Work task 1: In the passage on Van Buren's reputation among poets, rewrite the paragraph beginning "It is hard to say whether Pound's advocacy" as a short bulleted list that keeps its main facts.
Work task 2: According to the passage on Van Buren's reputation among poets, which of Ezra Pound's cantos explores the issues surrounding the Panic of 1837?
Work task 3: Carry on the passage on Van Buren's reputation among poets with a new paragraph that begins after its final sentence.
[[ Reading text, beginning ]]
Van Buren also lived on, as all presidents do, in the world of gossip, innuendo, and half-truth that lurk in the shadows behind any important leader, especially one who disturbs the status quo. Near the end of his life, at the end of the nineteenth century, Walt Whitman remembered Van Buren fondly as a “brilliant manager,” though not quite Lincolnesque. He also added the confused recollection that John Van Buren was the illegitimate son of Aaron Burr. Nor was Whitman the only poet who dilated on the eighth president. Improbably, well into the twentieth century the great modernist Ezra Pound developed a literary crush on Van Buren, in one of the strangest artist-muse relationships in the history of creative expression. “Canto 37” of his Seventy Cantos is a long-winded poetic exploration of the issues surrounding the Panic of 1837, with some sections drawing upon Van Buren’s autobiography (written “in the vicinage of Vesuvius, in the mirror of memory”). It ends with an ecstatic Latinate celebration of the man Pound considered the author of economic freedom in America: “
HIC JACET FISCI LIBERATOR” (here lies the liberator of money). Pound also wrote elsewhere that Van Buren was a “national hero” offering one of the “few clean and decent pages” in the history of the United States.
It is hard to say whether Pound’s advocacy helped or hurt Van Buren. It is safe to say that there were not many other modernist poets clamoring to defend him, or to attack him for that matter, and any attention helped. But Pound’s later zeal for Benito Mussolini did not do much to promote his reputation as a shrewd judge of character. In fact, his emotional embrace of Van Buren may have helped Pound more than it helped anyone else, because it offered convincing proof, as his defenders later claimed, that the poet was completely insane.
[[ Reading text, end ]]
[[ Provided data, beginning ]]
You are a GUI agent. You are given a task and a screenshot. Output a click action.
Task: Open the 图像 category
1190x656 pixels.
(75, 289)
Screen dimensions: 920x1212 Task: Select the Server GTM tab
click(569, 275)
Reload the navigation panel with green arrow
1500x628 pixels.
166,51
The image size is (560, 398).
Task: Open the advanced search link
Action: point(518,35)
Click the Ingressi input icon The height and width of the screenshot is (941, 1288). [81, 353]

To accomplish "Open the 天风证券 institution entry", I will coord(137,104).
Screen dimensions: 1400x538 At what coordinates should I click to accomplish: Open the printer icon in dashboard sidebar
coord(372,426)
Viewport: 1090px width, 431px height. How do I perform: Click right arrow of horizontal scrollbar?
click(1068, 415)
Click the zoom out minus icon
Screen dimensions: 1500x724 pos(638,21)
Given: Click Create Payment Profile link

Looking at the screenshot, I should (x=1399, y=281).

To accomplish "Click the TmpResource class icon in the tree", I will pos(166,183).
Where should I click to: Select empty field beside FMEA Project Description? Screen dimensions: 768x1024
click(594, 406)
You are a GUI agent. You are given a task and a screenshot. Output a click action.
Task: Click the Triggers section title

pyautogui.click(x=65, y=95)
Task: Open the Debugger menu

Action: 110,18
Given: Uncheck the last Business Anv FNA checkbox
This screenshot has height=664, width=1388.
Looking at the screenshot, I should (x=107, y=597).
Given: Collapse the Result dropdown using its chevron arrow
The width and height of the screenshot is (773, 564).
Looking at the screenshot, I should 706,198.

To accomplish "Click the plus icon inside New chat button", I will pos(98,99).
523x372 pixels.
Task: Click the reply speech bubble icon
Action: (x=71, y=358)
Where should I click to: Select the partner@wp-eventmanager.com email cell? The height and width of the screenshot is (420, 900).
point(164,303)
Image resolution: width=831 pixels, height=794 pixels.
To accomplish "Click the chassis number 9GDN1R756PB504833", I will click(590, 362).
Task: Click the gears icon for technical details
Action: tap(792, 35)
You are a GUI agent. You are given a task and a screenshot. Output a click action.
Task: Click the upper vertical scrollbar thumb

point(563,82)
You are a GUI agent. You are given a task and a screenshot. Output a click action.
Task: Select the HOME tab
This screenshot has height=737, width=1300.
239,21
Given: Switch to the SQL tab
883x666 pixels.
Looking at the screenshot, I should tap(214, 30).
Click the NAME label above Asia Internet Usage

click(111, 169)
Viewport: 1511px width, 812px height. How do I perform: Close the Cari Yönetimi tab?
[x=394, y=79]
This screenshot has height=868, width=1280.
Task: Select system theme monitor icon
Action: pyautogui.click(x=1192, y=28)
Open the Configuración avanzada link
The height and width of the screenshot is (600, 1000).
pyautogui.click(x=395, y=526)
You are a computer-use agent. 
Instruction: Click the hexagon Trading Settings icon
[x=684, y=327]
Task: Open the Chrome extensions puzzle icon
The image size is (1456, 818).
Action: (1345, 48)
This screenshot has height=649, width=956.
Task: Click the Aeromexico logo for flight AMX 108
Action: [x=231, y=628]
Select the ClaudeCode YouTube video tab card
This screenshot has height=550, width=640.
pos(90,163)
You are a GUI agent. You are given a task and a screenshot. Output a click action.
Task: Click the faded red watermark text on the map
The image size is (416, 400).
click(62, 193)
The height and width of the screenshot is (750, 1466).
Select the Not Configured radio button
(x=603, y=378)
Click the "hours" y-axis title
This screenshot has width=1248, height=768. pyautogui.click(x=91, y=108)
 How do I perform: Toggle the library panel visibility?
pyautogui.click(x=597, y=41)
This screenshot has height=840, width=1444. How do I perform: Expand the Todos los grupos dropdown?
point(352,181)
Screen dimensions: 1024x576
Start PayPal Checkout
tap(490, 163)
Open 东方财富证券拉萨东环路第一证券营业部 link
[[ Provided data, end ]]
Output 1:
- It is unclear whether Pound's advocacy helped or hurt Van Buren.
- Few other modernist poets defended or attacked him, so any attention helped.
- Pound's later zeal for Benito Mussolini weakened his standing as a shrewd judge of character.
- His embrace of Van Buren may have helped Pound most, since his defenders later cited it as proof that he was completely insane.

Output 2: "Canto 37" of his Seventy Cantos.

Output 3:
Finally, Van Buren lived on in the world where he was most comfortable: the political realm. Though his specific deeds were soon forgotten, the same battles he fought were repeated again and again over the course of the nineteenth and twentieth centuries. In every generation, champions of the people fought against the encroachments of corporations and malefactors of great wealth, and through most of these struggles, the modern Democratic Party that Van Buren had invented was a crucial instrument in the struggle. Franz Kafka, in his essay “The Great Wall of China,” described a man-made structure so extensive and piecemeal that it could never be finished, and would require generations to complete, by which time the original plans would have been altered beyond recognition. Martin Van Buren’s party shares a few of those characteristics.